Türkiye’nin taksim fikri benimsenmiş oldu. Durum her iki taraf için de başarı
olarak gösterildi.
·
Kıbrıs’ta yaşayan
Türk ve Rum toplumlarının yanı sıra, garantör
devletler olan Türkiye
ve Yunanistan da aynı
hukuki haklara kavuşmuş oluyordu.
·
Kıbrıs Cumhuriyeti’nin kurulması, Kıbrıs Anayasası’nın yürürlüğe girmesi ve uluslararası antlaşmalar adada yaşanan sorunları bitirmedi.
·
Antlaşmalarla
Türklere tanınan hakların verilmesini geciktiren
Rumlar, enosis fikrini hayata geçirmek için Akritas Planı adı verilen bir proje hazırladılar. Rumların planına
göre anayasada yapılmak
istenilen değişiklikler, Tabi ki Türkiye ve adadaki Türk toplumu tarafından reddedildi. Bu da Rumlar ve
Türkler arasında gerginliğin artmasına neden oldu.
·
Bu
gerginlik sonunda Rumlar, Akritas Planı gereğince genel saldırıya geçti ve pek
çok Türk’ü vahşice katlettiler. Yaşanan bu cinayetlere ve katliama Kanlı
Noel adı verildi. Kanlı Noel olaylarının yaşanması ve adadaki Türklerin
katledilmesine Türkiye sert tepki gösterdi.
Türk savaş uçakları Rumları ihtar etmek için Kıbrıs üzerinde uçmaya başladı.
Not: Hava harekâtı sırasında ada
üzerinde uçuş görevinin komutanı Yüzbaşı Cengiz Topel’in uçağı, Rumlar
tarafından düşürüldü. Esir düşen Yüzbaşı Cengiz Topel daha sonra Rumların işkencesi sonucu şehit oldu.
·
Kıbrıs’taki
Türk alayı garnizondan çıkarak Türkleri korumak için Lefkoşa’nın Türk
mahallelerine yerleşti.
·
Olayları sakinleştirmek amacıyla Lefkoşa’nın Rum ve Türk tarafını birbirinden ayırmak için İngiltere
tarafından Yeşil Hat adı
verilen bir sınır çizildi.
·
Türkiye,
garantör olarak müdahale edeceğini duyurdu.
Türkiye’nin bu tutumu Yunanistan ile
olan ilişkileri gerginleştirdi.
·
ABD
Başkanı Johnson (Cansın), Başbakan İsmet İnönü’ye bir mektup yazarak Türkiye’nin
müdahale fikrinden vazgeçmesini ve bu durumun endişe verici olduğunu söyledi.
·
Türkiye’nin
kararlı tavrı ile 1964’te Rum saldırıları azaldı;
fakat 1967’den itibaren Ada’da tekrar tansiyon
yükseldi.
·
Yunanistan, Kıbrıs’a
çok sayıda asker gönderdi.

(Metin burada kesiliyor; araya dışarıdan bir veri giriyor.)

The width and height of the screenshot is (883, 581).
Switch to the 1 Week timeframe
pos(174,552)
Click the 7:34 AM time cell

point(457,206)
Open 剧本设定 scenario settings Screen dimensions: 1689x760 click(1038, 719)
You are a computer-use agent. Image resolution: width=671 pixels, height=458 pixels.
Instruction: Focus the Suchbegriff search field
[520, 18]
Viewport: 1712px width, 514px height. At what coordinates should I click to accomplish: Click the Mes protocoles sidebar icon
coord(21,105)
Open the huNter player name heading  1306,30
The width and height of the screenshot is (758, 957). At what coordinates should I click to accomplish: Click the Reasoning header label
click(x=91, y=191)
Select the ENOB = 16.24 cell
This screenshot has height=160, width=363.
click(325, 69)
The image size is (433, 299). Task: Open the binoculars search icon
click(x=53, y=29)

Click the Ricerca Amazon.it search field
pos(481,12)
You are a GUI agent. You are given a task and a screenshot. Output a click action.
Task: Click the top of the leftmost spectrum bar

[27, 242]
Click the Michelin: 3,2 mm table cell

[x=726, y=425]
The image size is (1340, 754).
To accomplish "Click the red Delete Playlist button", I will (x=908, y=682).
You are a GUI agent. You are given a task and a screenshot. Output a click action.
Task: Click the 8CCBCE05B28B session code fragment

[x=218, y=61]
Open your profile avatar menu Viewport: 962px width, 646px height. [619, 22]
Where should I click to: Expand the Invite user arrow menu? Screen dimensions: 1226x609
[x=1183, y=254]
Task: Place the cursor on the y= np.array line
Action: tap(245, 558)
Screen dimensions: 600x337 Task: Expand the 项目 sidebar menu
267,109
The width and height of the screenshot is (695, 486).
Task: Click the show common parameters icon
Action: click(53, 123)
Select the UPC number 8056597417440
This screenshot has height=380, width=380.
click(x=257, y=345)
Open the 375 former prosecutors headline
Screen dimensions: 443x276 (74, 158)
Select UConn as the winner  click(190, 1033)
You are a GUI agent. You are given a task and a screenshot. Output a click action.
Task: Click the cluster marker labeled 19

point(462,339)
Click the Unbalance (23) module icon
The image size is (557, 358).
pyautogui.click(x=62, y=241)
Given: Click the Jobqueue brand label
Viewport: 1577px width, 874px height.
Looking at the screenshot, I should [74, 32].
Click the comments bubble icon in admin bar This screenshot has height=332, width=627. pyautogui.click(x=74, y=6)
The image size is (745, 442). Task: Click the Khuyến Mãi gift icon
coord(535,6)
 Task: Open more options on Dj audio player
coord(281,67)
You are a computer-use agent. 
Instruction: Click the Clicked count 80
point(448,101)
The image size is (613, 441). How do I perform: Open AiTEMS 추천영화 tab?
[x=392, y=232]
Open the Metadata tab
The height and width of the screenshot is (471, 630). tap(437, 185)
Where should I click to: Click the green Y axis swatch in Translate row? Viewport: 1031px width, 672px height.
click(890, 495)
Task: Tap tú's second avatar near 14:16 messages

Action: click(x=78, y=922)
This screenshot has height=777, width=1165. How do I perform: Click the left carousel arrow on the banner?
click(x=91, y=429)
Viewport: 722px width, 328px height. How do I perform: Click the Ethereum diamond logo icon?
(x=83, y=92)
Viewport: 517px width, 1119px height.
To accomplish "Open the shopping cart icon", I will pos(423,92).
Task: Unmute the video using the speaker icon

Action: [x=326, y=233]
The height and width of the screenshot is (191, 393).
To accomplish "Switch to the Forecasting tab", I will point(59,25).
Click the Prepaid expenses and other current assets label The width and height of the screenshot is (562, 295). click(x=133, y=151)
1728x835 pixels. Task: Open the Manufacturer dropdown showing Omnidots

Yunanistan’ın desteği ile silahlandırılan
Rum Millî Muhafız Teşkilatı, Türklere
karşı sistematik bir katliama başladı.
·
Bu
saldırılar ve katliam girişimleri neticesinde Türk savaş uçakları tekrar Ada üzerinde uçuşlara başladı. Uluslararası toplumun da tepki
göstermesi üzerine Rumlar saldırıları tekrar
durdurdu.
·
Kıbrıs’taki
Türk toplumu, 1967’de Dr. Fazıl
Küçük önderliğinde Kıbrıs Geçici Türk Yönetimi’ni kurdu. 1971’de geçici ifadesi kaldırılarak oluşum Kıbrıs Türk
Yönetimi’ne dönüştü.
Kıbrıs
Barış Harekâtı “Ayşe Tatile Çıktı”
·
Yunanistan’a bağlı
subaylar 15 Temmuz 1974’te Kıbrıs’ta
bir darbe yaptı. Kıbrıs’taki Rum kesiminin Cumhurbaşkanı Makarios’u deviren
Subaylar, EOKA yanlısını Nikos
Samson’u Cumhurbaşkanlığına getirmişler ve Kıbrıs Elen Cumhuriyeti’ni ilan
etmişler. Yunan Darbecilerin, Kıbrıs Anayasası’na aykırı
olarak Kıbrıs Elen
Cumhuriyeti’ni ilan etmesine Türkiye sert tepki
göstermiştir.
·
Türk
Silahlı Kuvvetleri, 20 Temmuz 1974’de
Kıbrıs’ta barışı ve anayasal düzeni yeniden sağlamak için Kıbrıs Barış
Harekâtı’nı gerçekleştirdi. Kıbrıs
Barış Harekâtı “Ayşe Tatile Çıktı” parolasıyla başlamıştır.
·
Birleşmiş
Milletler taraflara ateşkes çağrısında bulundu.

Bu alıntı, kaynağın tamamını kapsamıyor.